### WORK ITEM:
Every line from the one containing "Given: Expand the tab list chevron dropdown" to the one containing "Viewport: 1256px width, 706px height." in the records below, both included, must be set down exactly, and no other line.

### EXTRACTED RECORDS:
============================================================
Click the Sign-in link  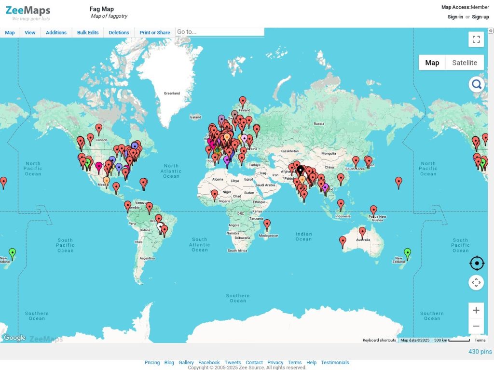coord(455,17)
============================================================
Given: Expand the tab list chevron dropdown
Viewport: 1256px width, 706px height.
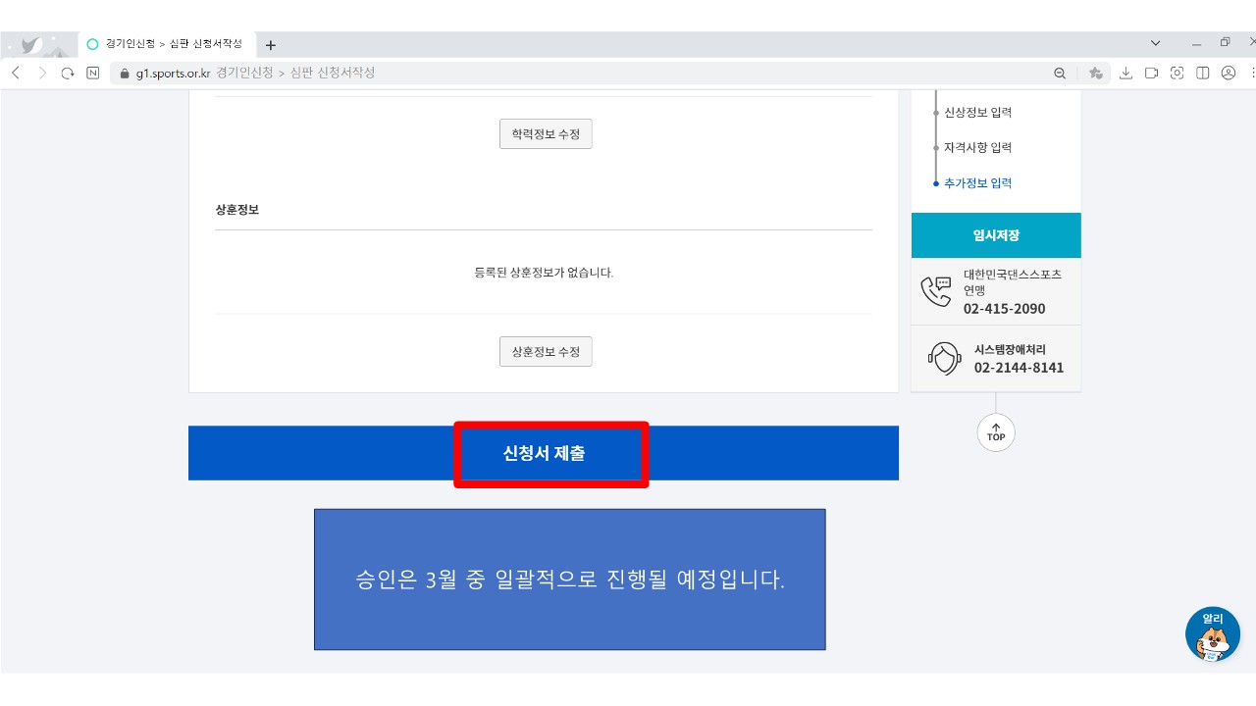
============================================================
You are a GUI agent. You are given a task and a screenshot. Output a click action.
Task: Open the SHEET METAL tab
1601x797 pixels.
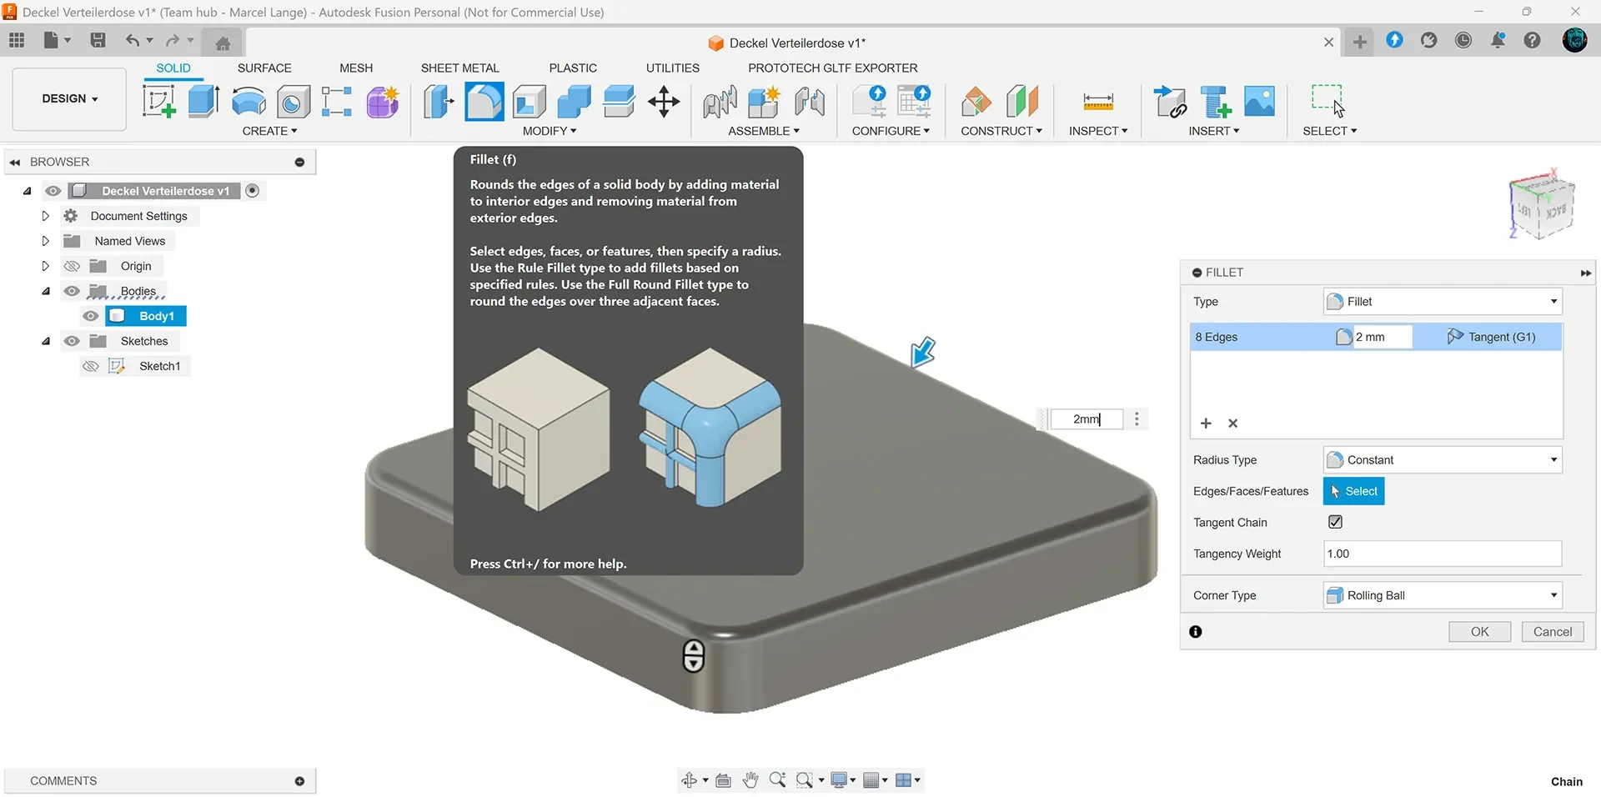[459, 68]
============================================================
### ANSWER SECTION:
Given: Expand the tab list chevron dropdown
Viewport: 1256px width, 706px height.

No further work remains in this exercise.